**ÜBUNGSTEILE**
(A) In welcher Zeitung erschien laut dem Textauszug zur GATS-Kritik letzte Woche ein langer Artikel über Engerwitzdorf?
(B) Schreibe den Textauszug zur GATS-Kritik nach seinem letzten Satz weiter.

**TEXTAUSZUG**
☆ ☆ ☆ ☆
Das verlangt die EU jetzt von
zahlreichen Ländern! Und da sagen Sie uns, Sie wollen das nicht im Parlament
diskutieren und Sie schließen sich allem an, was die Europäische Kommission
vorhat?
Herr Minister! Sie
bekommen diesbezüglich nicht nur von Seiten der Grünen Kritik. Sie erhalten sie
auch in Ihren eigenen Reihen. Erst letzte Woche stand in der Wiener
Stadtzeitung „Falter“ ein langer Artikel über Engerwitzdorf in Oberösterreich,
wo der ÖVP-Bürgermeister dieses Ortes den Aufruf der „Stoppt GATS“-Kampagne mit
unterzeichnet und an Sie geschickt hat. Er sagt nämlich: Wir Gemeindepolitiker
haben eben das Ohr dort, wo man hört, was die Bürger denken.
☆ ☆ ☆ ☆
**DATENSÄTZE**
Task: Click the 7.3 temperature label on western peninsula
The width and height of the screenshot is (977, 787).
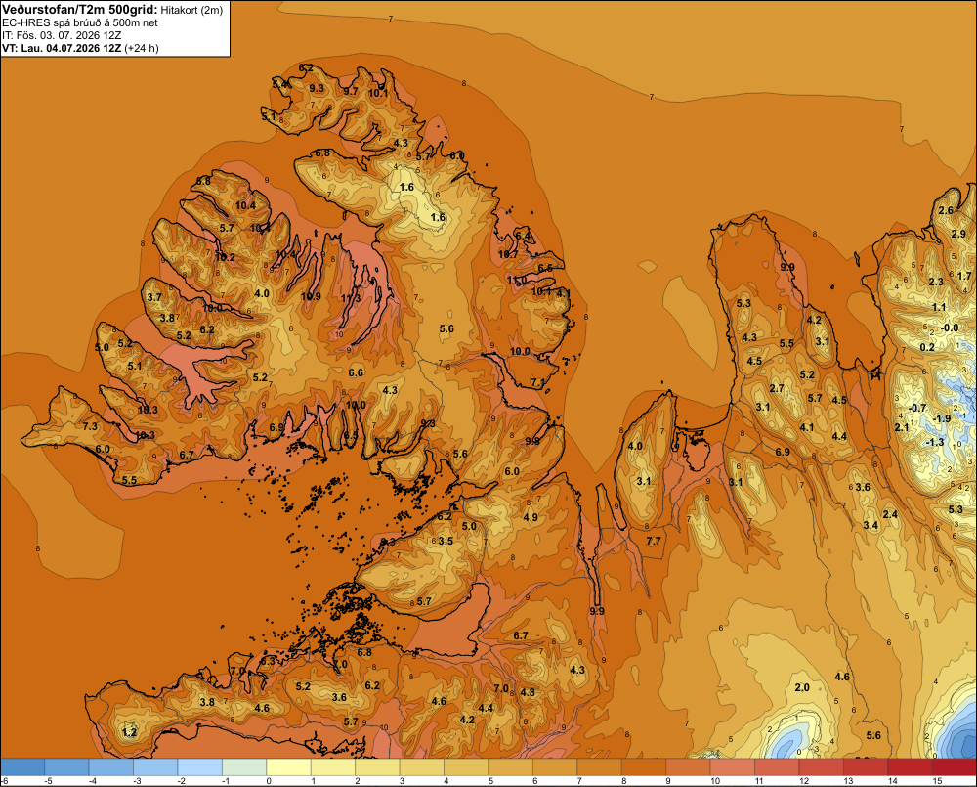Action: (x=90, y=426)
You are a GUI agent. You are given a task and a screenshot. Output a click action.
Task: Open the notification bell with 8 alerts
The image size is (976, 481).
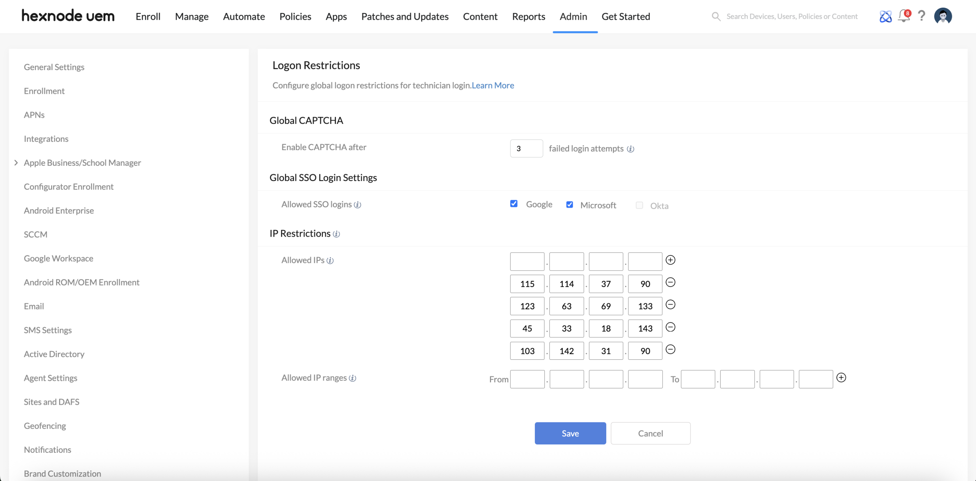(904, 16)
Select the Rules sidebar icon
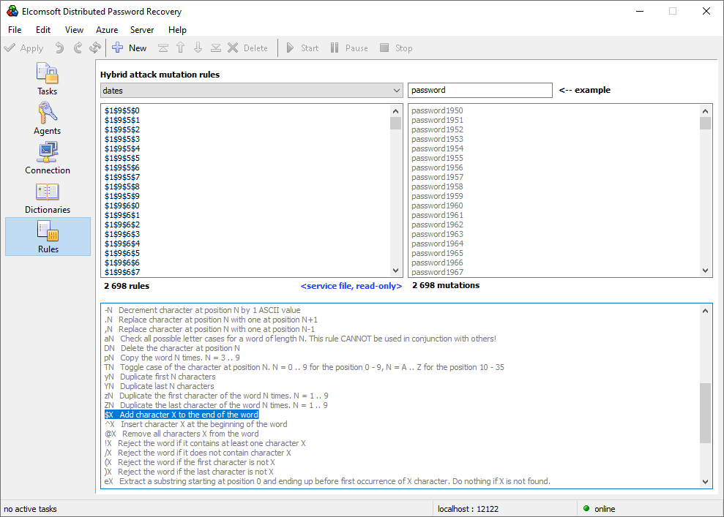The image size is (724, 517). [47, 236]
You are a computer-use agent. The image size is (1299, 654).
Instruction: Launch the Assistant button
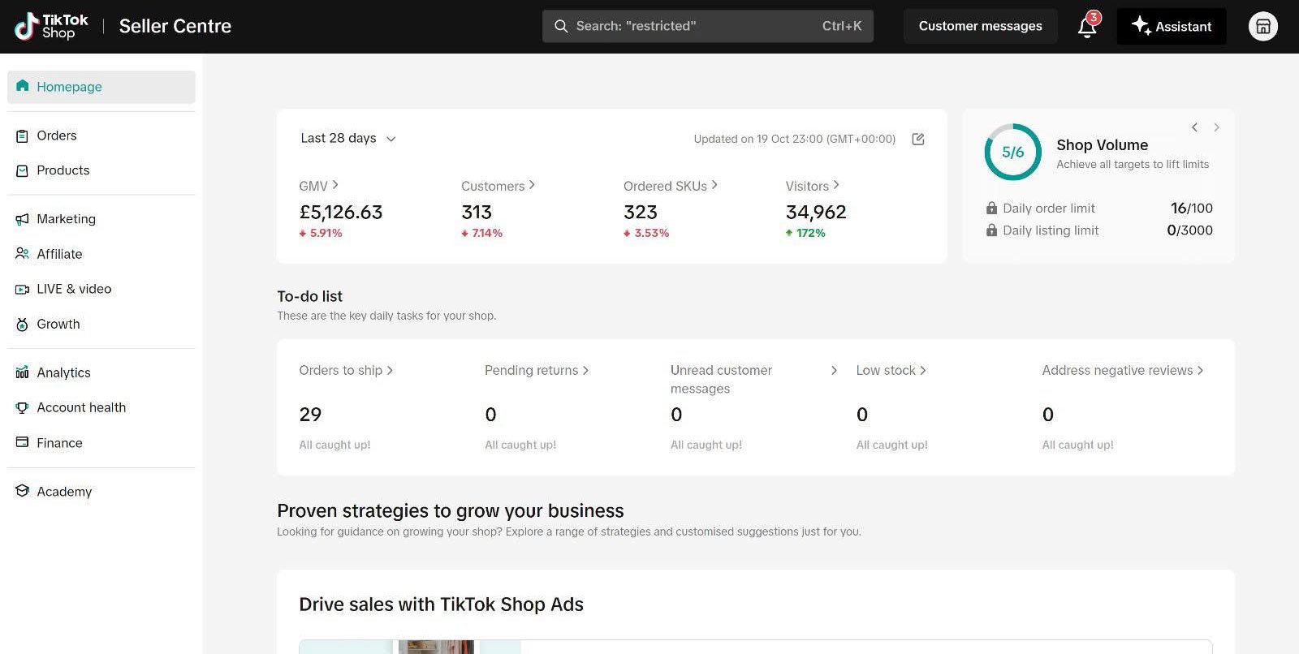click(1171, 27)

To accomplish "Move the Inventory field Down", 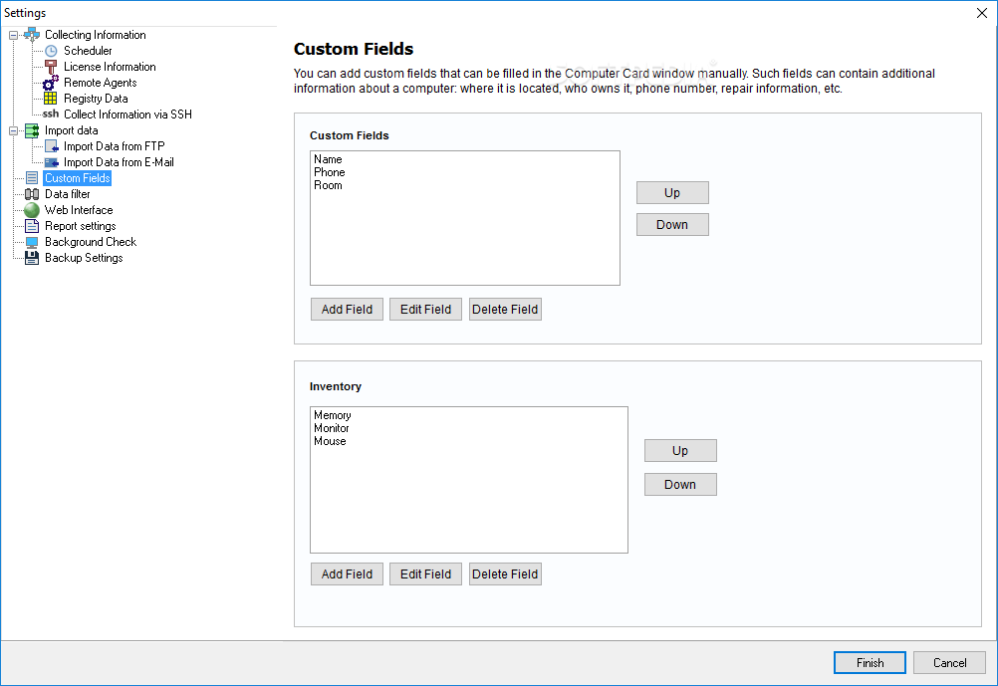I will pyautogui.click(x=680, y=485).
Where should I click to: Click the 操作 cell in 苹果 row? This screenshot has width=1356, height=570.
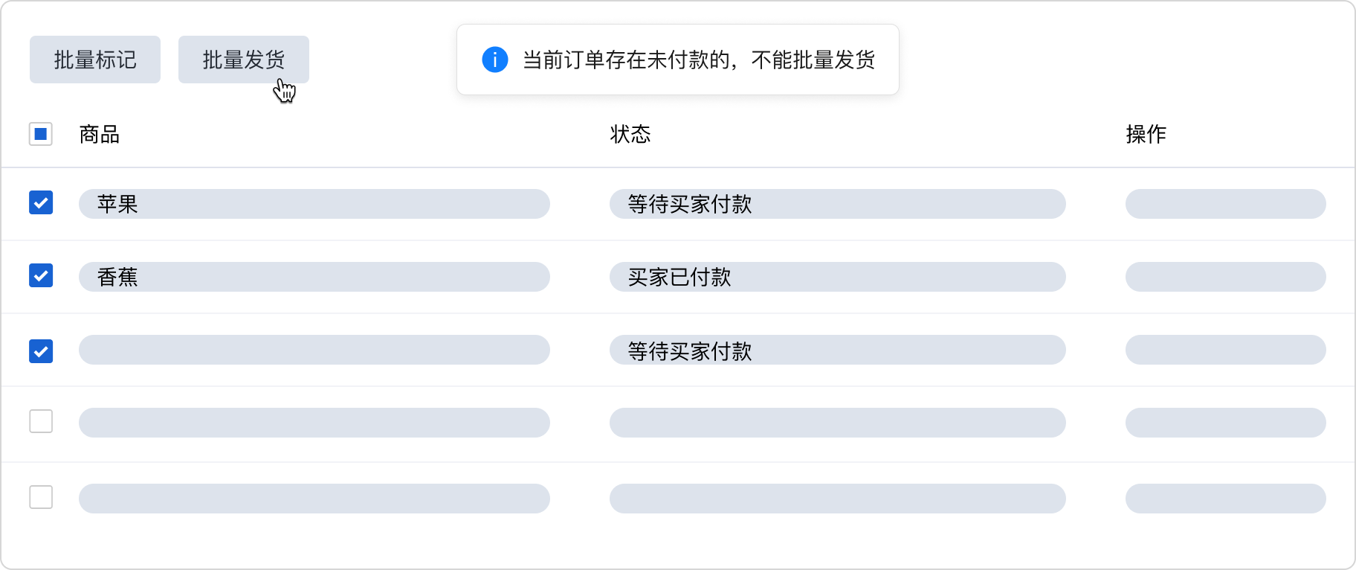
☆ ☆ ☆ ☆
**ANTWORTEN**
(A) In der Wiener Stadtzeitung „Falter“.

(B)
Herr Minister! Sie
und andere sagen immer: Keine Panikmache, es ist alles in Ordnung, wir tun eh
nichts, was die Daseinsvorsorge irgendwie in Gefahr bringen könnte! – Herr
Minister! Wenn es tatsächlich so ist, dann machen Sie es öffentlich!
Diskutieren Sie öffentlich hier im Parlament darüber! Dann sollen die
Entscheidungen hier getroffen werden und nicht einfach von der Europäischen
Kommission ohne Einbindung der Parlamente. Diese Entscheidungen haben hier stattzufinden, denn sie
betreffen die Menschen in diesem Land, in der EU und auch in anderen Ländern
der Welt. Diese Einbindung fordern wir! (Beifall
bei den Grünen.)
17.52
Präsident
Dipl.-Ing. Thomas Prinzhorn: Zu Wort gelangt nunmehr Herr
Bundesminister Dr. Bartenstein. – Bitte, Herr Bundesminister.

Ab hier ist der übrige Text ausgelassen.